Q: What led you to make Ramon Llull, the 13th-century mystic philosopher, a rather important influence in this novel?
A:
It’s interesting that Ramon Llull is enjoying a wave of rediscovery and adulation in Europe, and is thought of as someone between Mick Jagger and Moses, as a profound philosophical music-maker and radical thinker. What drew me to him was his history. As a young man he was a spectacular seducer, a Don Juan who lived for love, inspired by the physical beauty of women. When the woman he loved was tragically stripped of her beauty, Llull’s moment of truth came-he abandoned his love and fell from grace. After that he renounced material goods and the pleasures of the flesh, and sought solace and forgiveness in messianic fervor. Ultimately he was stoned to death in North Africa while proselytizing to the Arabs that the Jews, Christians and Moslems were all parts of one universal religion.

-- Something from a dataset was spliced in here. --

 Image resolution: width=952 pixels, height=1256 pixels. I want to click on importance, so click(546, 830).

To understand the soul of Zermano one must appreciate how his torment parallels that of Llull. After Zermano loses Louise, he turns in his painting to the subject of war and devastation; he is seeking, in a darkened world, a reflection of Louise’s brilliant spirit to light his way back to redemption. In life, Zermano’s redemption is not possible until he learns the ultimate price Louise paid in her journey from the profanity of war to the sacred absolution of personal grace.



AboutThomas Sanchez:
Thomas Sanchez was born in Oakland, California. As a young man, Mr. Sanchez worked on cattle ranches in the Sierra Nevada mountains. He was involved in many of the major cultural and political clashes of the mid-1960s in Berkley and San Francisco and in the late 60s moved to Andalucia, Spain. After returning to the U.S., he became involved in the Indian takeover of the town of Wounded Knee in the Black Hills of South Dakota, site of an infamous Sioux massacre in the 1800s. Mr. Sanchez acted as a scout and tracker, escorting people and supplies through the forbidden free-fire zone set up by the Army National Guard.

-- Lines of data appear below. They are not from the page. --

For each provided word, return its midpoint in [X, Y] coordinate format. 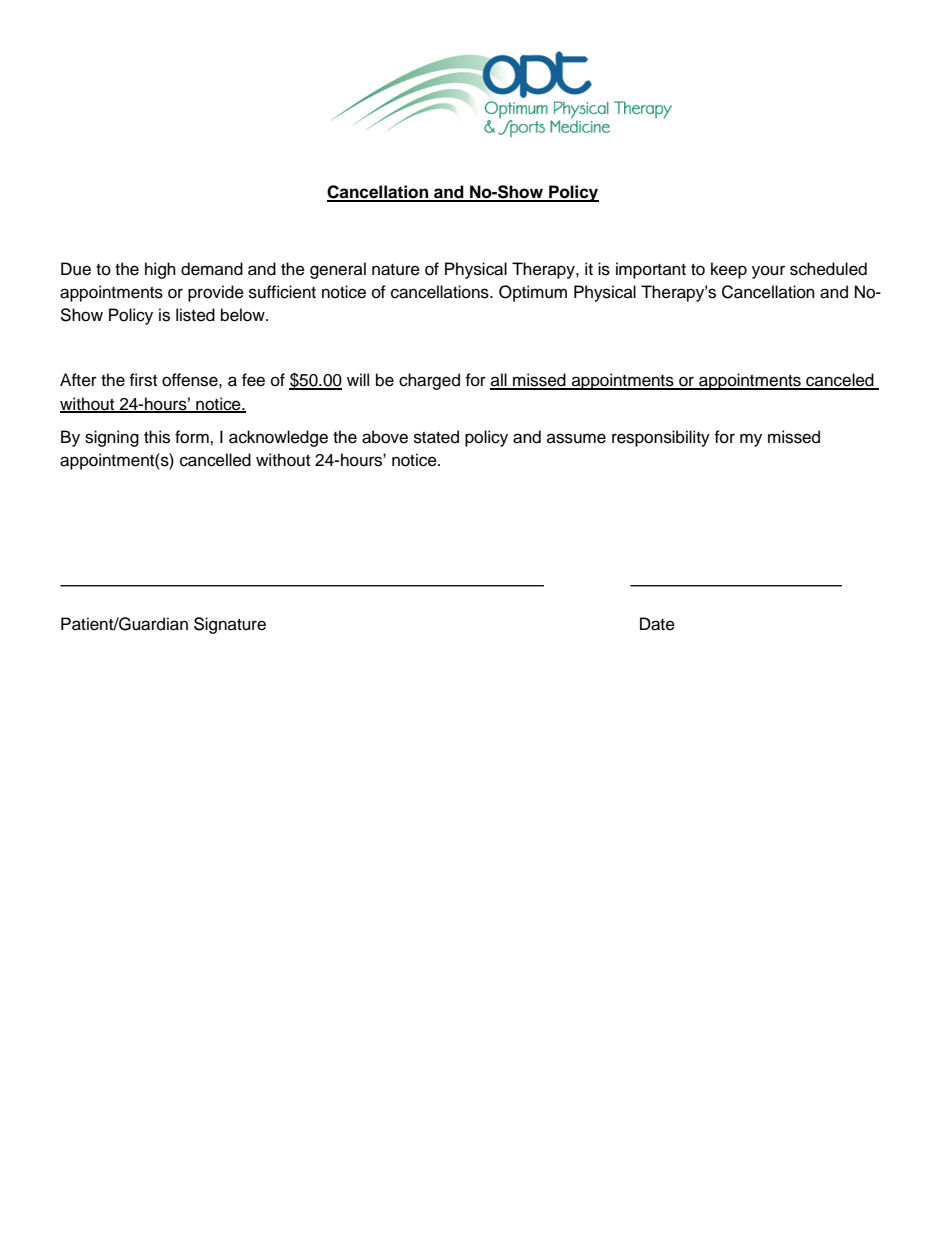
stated [436, 437]
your [768, 272]
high [160, 270]
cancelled [215, 460]
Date [657, 624]
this [157, 437]
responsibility [661, 438]
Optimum [533, 293]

Mr. Sanchez is the recipient of literary fellowships from the National Endowment for the Arts and the Guggenheim foundation. In 1996 he was inducted by the French Ministry of Culture into the Ordre des Arts et Lettres in recognition of his novels Rabbit Boss, Zoot-Suit Murders, and Mile Zero, which have been published in more than fifty international editions and translations. Mile Zero (Knopf, 1989) was a New York Times Notable Book.
Mr. Sanchez’ experiences fused in his first novel, Rabbit Boss, which was named to the San Francisco Chronicle‘s "Western 100 List of the Best 20th Century Fiction." After the publication of Rabbit Boss, Mr. Sanchez moved to an adobe hacienda in the mountains above the Santa Barbara Mission, where he focused on the writing of Zoot-Suit Murders (Vintage 1991), which concerns the political upheaval caused by clashes between barrio gangs and Los Angeles police and federal forces during World War II. In the 1980s Mr. Sanchez moved to the Florida Keys, restoring a sea captain’s house built in the 1860s and doing research for his Key West novel Mile Zero, which spans the period from 19th century ship-wreckers to modern-day drug smugglers and gun-runners. He also traveled in El Salvador and Guatemala during the height of their civil wars.

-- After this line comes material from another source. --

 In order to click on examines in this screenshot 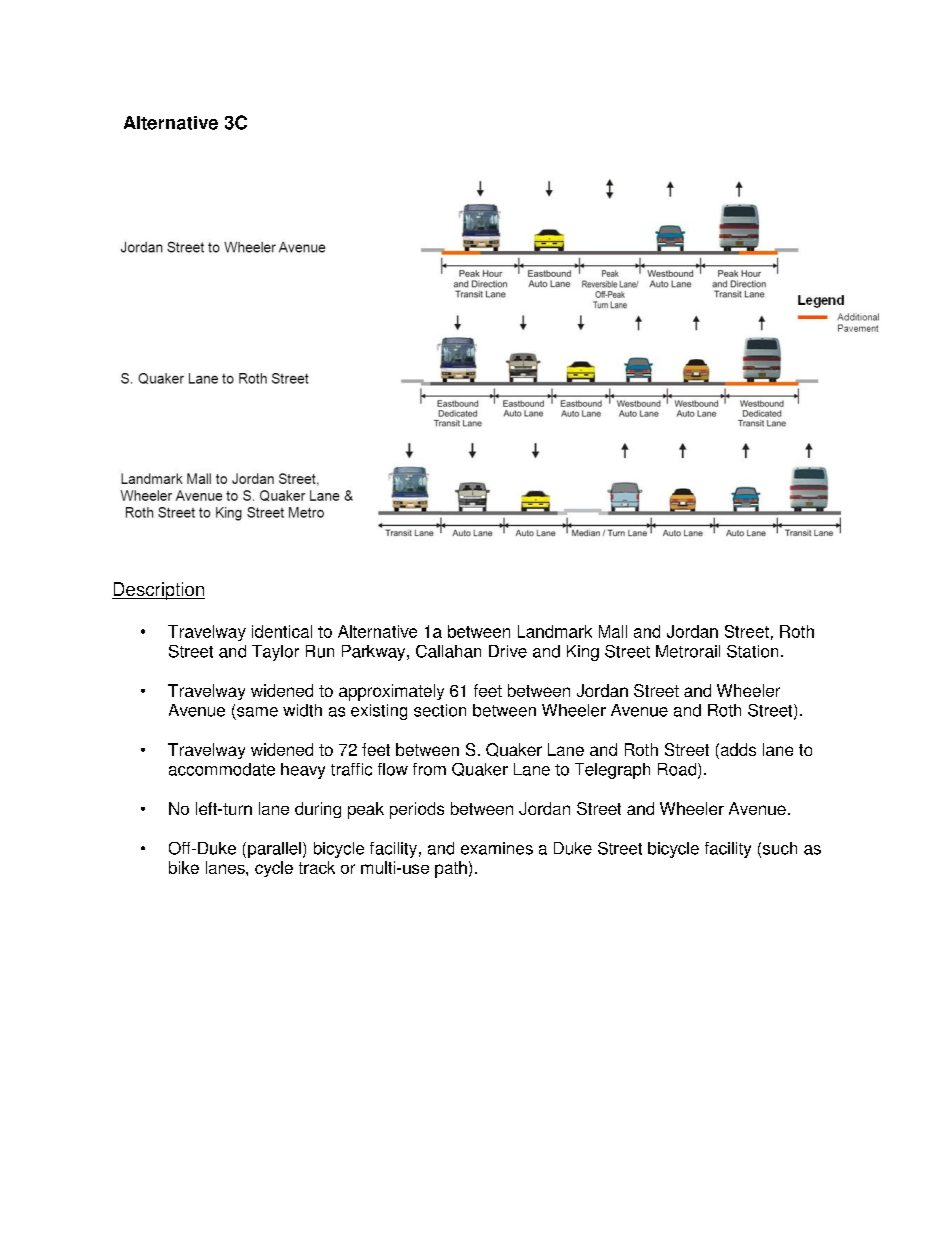, I will do `click(497, 848)`.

Mr. Sanchez spent much of the 1990s in Paris and Provence conducting interviews and gathering material for his new novel, Day of the Bees (Knopf, 2000). It is a love story set during World War II and centers on a woman’s parting from her lover, a famous painter, her subsequent involvement with the French Resistance, and the discovery of their correspondence by a present day art historian.
Mr. Sanchez currently resides in San Francisco, California.